The company said it would launch an app in October to facilitate its replacements.

“But it’s too little too late, if you ask me,” Mr Strong said.

“You’ve already had thousands of people that have had incidents, many broken bones, some people hospitalised.

“It appears as though they’ve finally come to the point where they have to acknowledge it, but I think they should have done it a lot sooner.”

A broken crankset on a Shimano bike.

There have been long-running complaints of the Shimano crankset arm splitting from the body of the bike.(Instagram: thanksshimano)

Mr Strong, who competes in triathlons, will not be able to use his bike without a replacement before the first race of the upcoming season in two weeks.

“I don’t feel particularly safe using this equipment,” he said.

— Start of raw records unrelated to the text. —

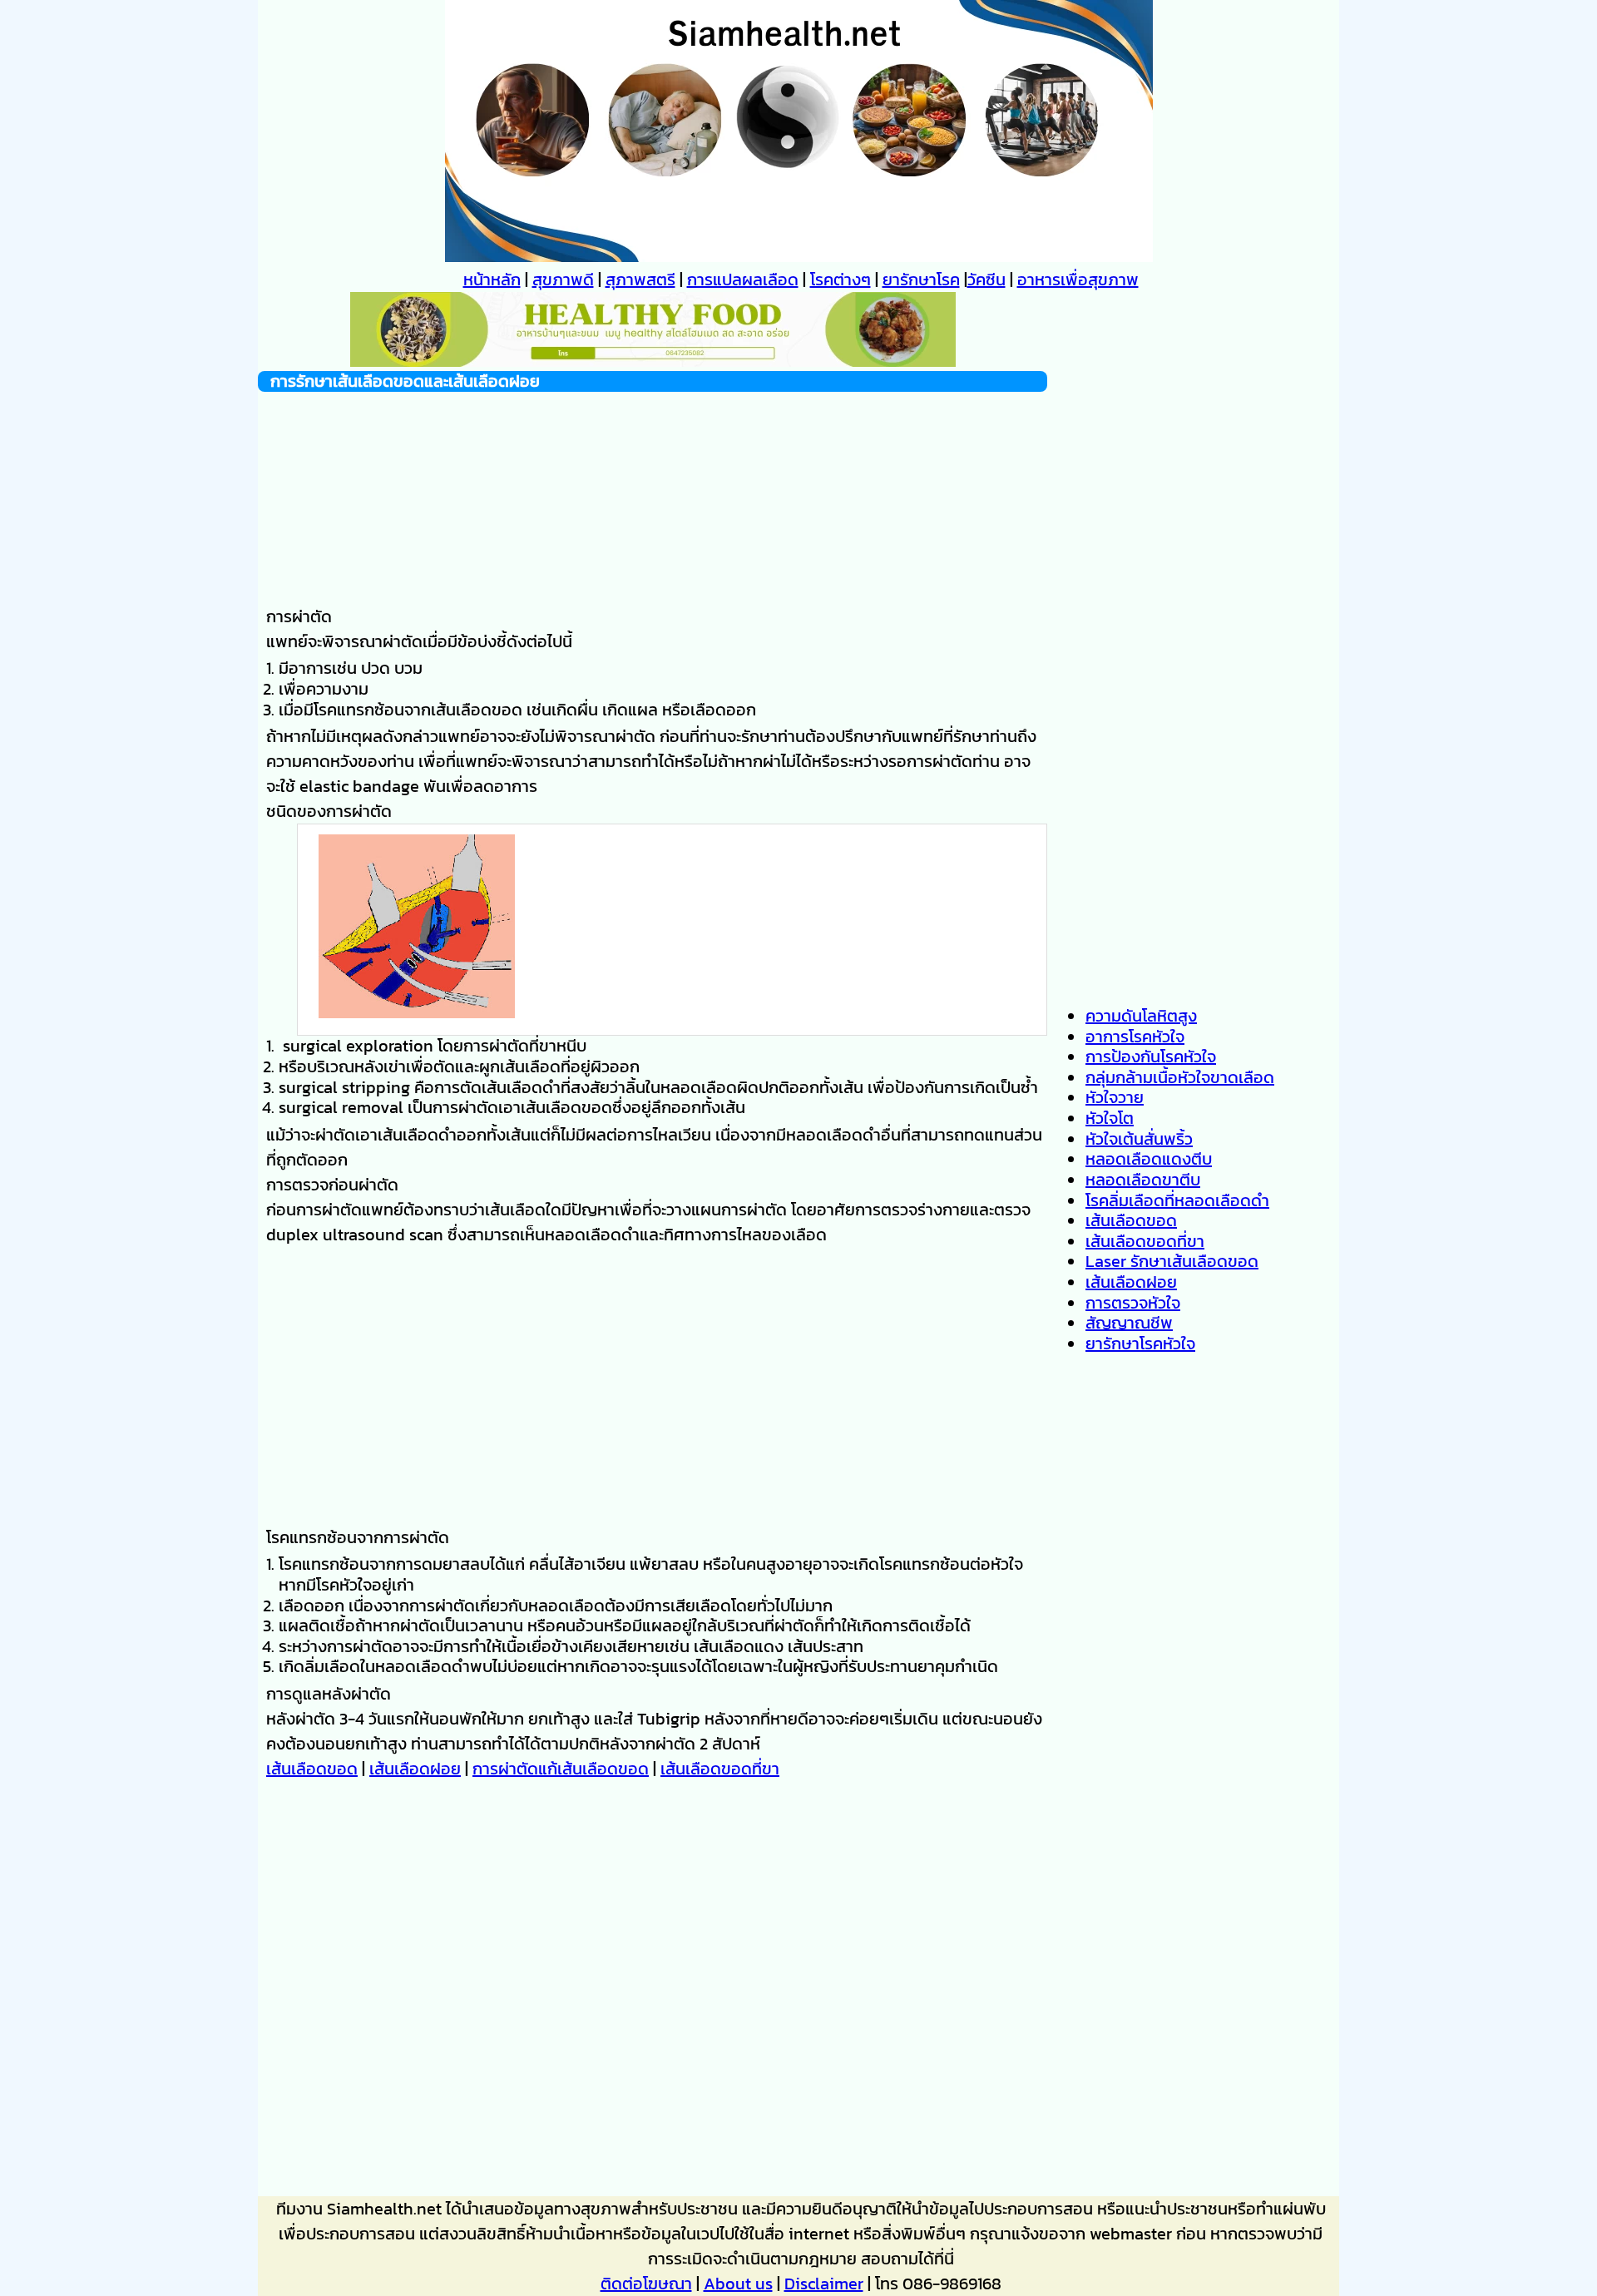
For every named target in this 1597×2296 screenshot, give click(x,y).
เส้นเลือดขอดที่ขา (719, 1768)
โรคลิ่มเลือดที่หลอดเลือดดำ (1177, 1200)
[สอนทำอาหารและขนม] (653, 361)
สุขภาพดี (563, 279)
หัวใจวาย (1114, 1097)
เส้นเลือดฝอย (415, 1768)
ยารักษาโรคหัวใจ (1140, 1343)
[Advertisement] (653, 496)
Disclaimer (823, 2283)
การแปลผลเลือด (742, 279)
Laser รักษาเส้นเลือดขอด (1171, 1261)
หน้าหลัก (492, 279)
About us (738, 2283)
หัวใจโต (1109, 1118)
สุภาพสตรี (640, 279)
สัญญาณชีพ (1129, 1322)
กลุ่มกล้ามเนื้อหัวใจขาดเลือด (1179, 1077)
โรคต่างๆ (840, 279)
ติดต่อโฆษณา (646, 2283)
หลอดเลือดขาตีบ (1142, 1179)
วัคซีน (986, 279)
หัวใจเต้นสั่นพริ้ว (1139, 1138)
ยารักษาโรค (921, 279)
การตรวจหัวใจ (1132, 1302)
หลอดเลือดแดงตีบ (1148, 1158)
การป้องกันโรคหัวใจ (1150, 1056)
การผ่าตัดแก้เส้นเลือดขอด (560, 1768)
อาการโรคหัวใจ (1134, 1036)
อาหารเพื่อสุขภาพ (1078, 279)
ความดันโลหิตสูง (1141, 1015)
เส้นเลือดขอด (312, 1768)
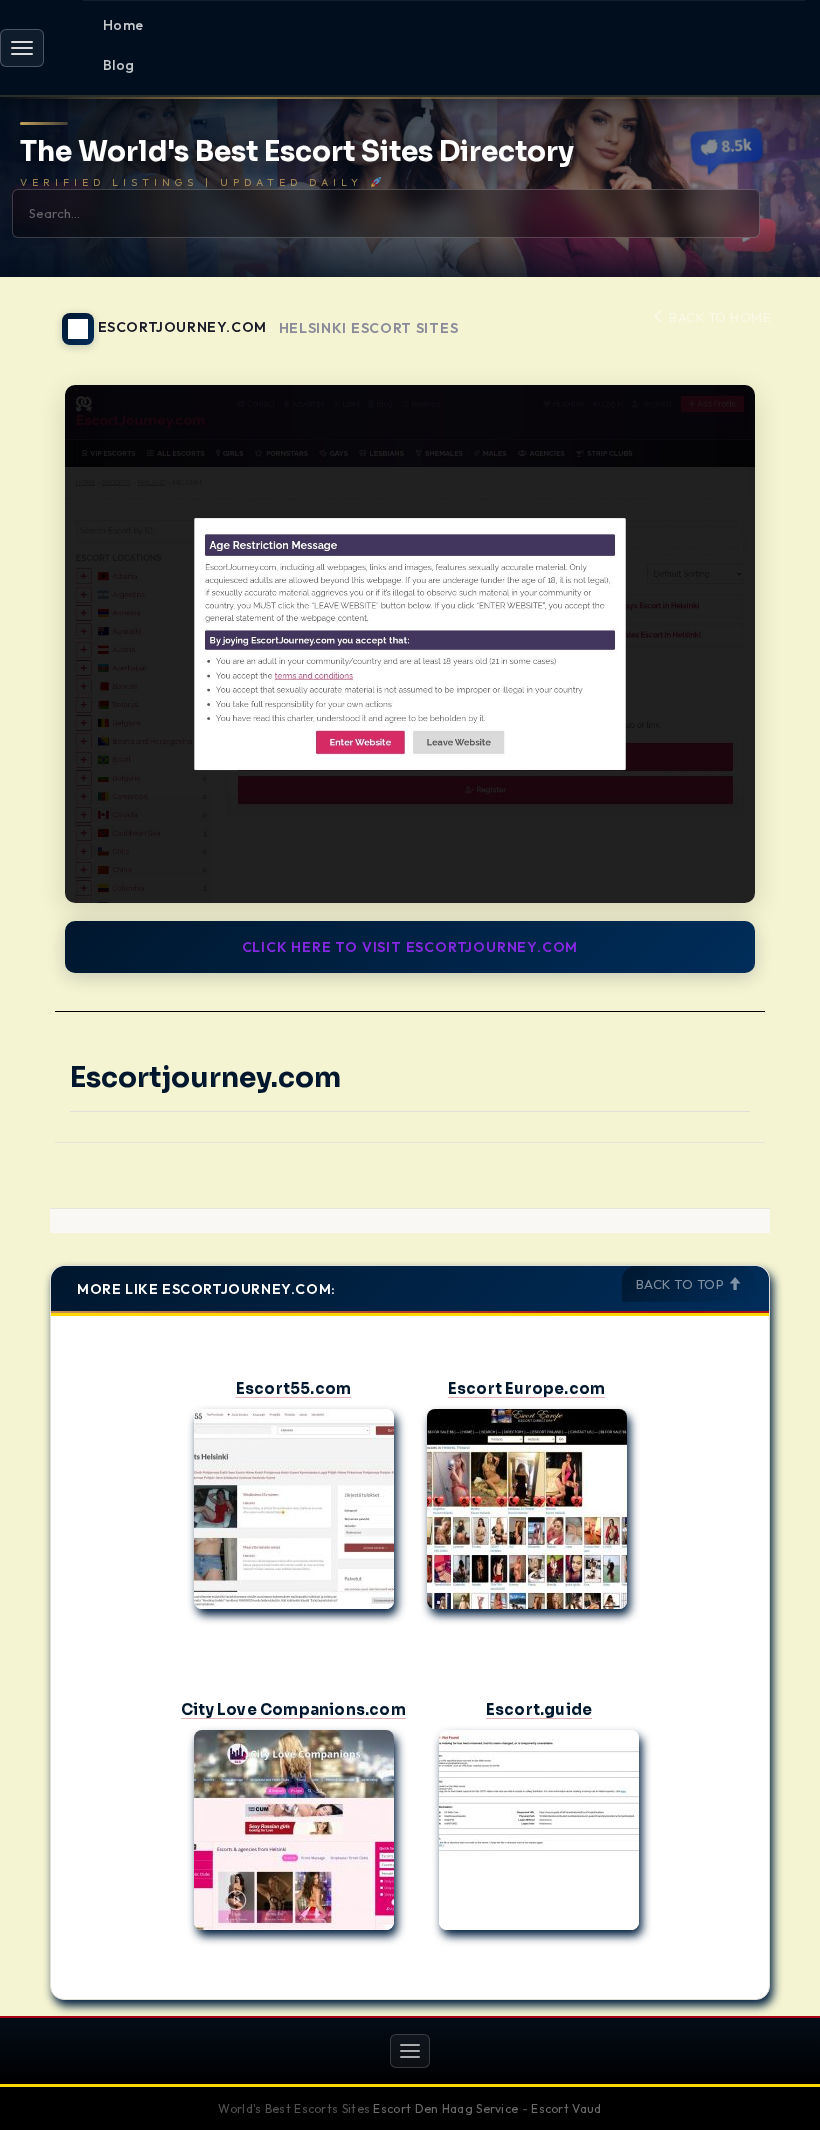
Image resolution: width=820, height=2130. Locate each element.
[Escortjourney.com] (410, 644)
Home (123, 25)
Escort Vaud (566, 2108)
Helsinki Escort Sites (369, 328)
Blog (119, 65)
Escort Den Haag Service (445, 2108)
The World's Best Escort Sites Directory (297, 152)
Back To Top (682, 1284)
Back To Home (718, 317)
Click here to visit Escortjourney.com (410, 947)
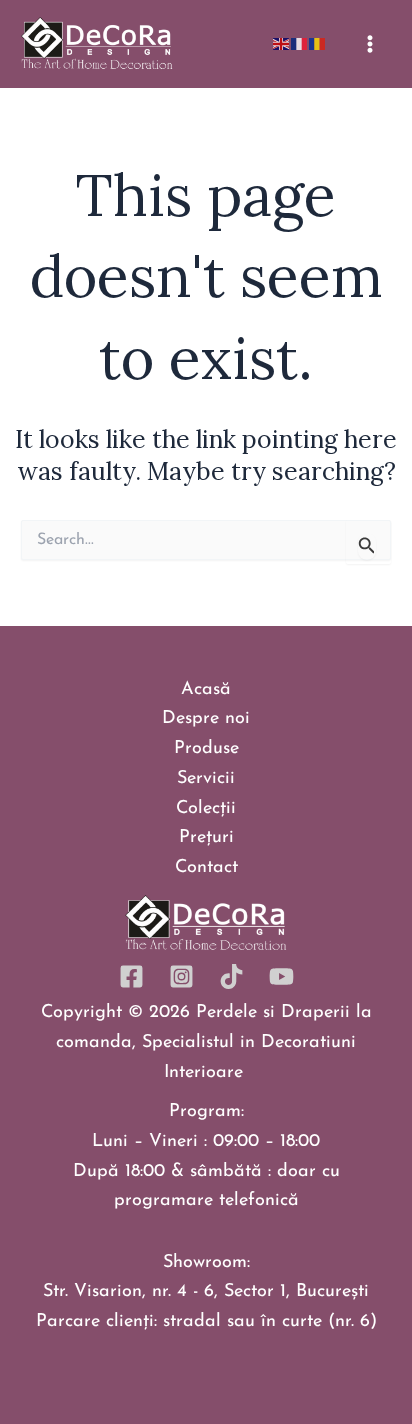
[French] (300, 43)
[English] (282, 43)
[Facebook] (131, 976)
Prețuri (206, 838)
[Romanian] (318, 43)
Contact (206, 868)
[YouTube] (281, 976)
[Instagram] (181, 976)
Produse (206, 749)
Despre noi (206, 719)
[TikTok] (231, 976)
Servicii (206, 779)
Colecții (206, 809)
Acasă (206, 690)
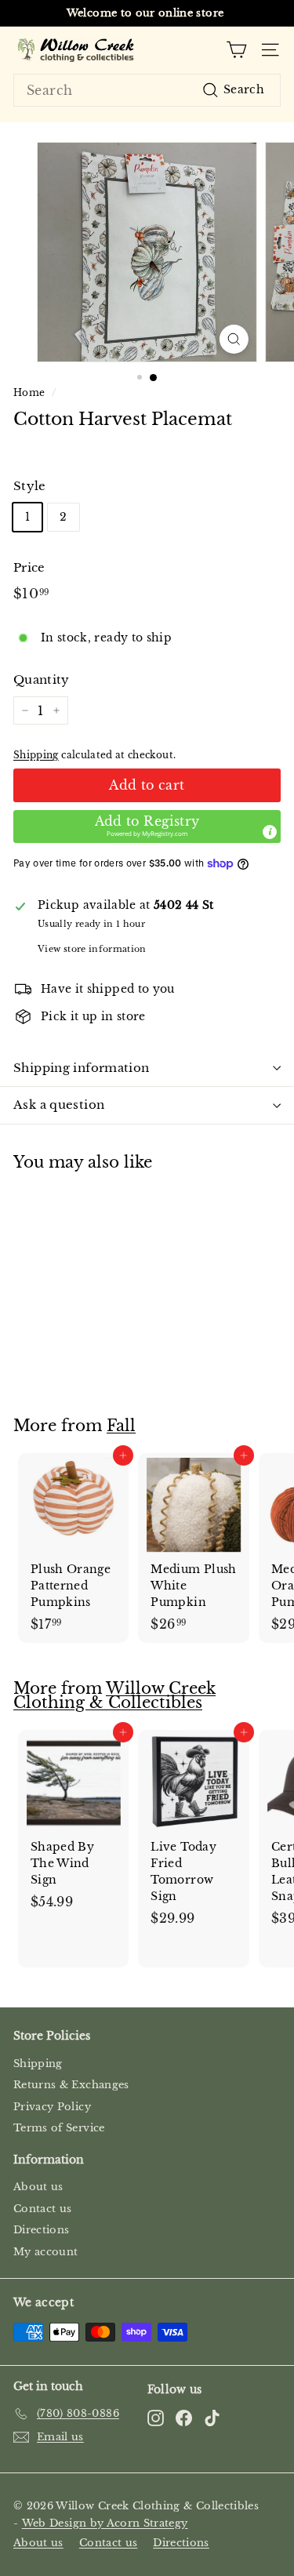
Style (29, 485)
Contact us (42, 2208)
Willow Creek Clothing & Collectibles (114, 1695)
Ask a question (58, 1104)
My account (45, 2251)
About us (38, 2186)
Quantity (41, 679)
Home (29, 392)
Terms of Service (59, 2128)
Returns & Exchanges (71, 2084)
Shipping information (81, 1067)
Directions (41, 2229)
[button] (147, 827)
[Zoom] (234, 339)
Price (29, 567)
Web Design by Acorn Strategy (105, 2523)
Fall (121, 1425)
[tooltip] (270, 832)
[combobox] (147, 90)
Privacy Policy (52, 2106)
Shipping (36, 755)
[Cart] (236, 50)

“We trust that the equipment we buy and invest in will support us, and will be reliable and meet a certain standard.

“I think Shimano has failed to meet that standard by continuing to manufacture and sell faulty equipment for close to 11 years.”

Riders are directed to get their bike inspected at a Shimano dealer, who will decide if it needs to be replaced.

Mr Carling said he was bracing for an influx, but questions about who would pay to fix the issue remained.

“I don’t believe that should be the customer, it is probably going to have to fall back on Shimano, but how are they going to do that?” Mr Carling asked.

A spokesperson for the Australian Competition & Consumer Commission (ACCC) said it was aware of the recall in the US and EU, and that Shimano Australia had commenced an inspection and replacement program for affected cranksets.

“If a supplier becomes aware of a death or serious injury/illness caused by a product they supply, the supplier must make a mandatory report through the Product Safety Australia website,” the spokesperson said.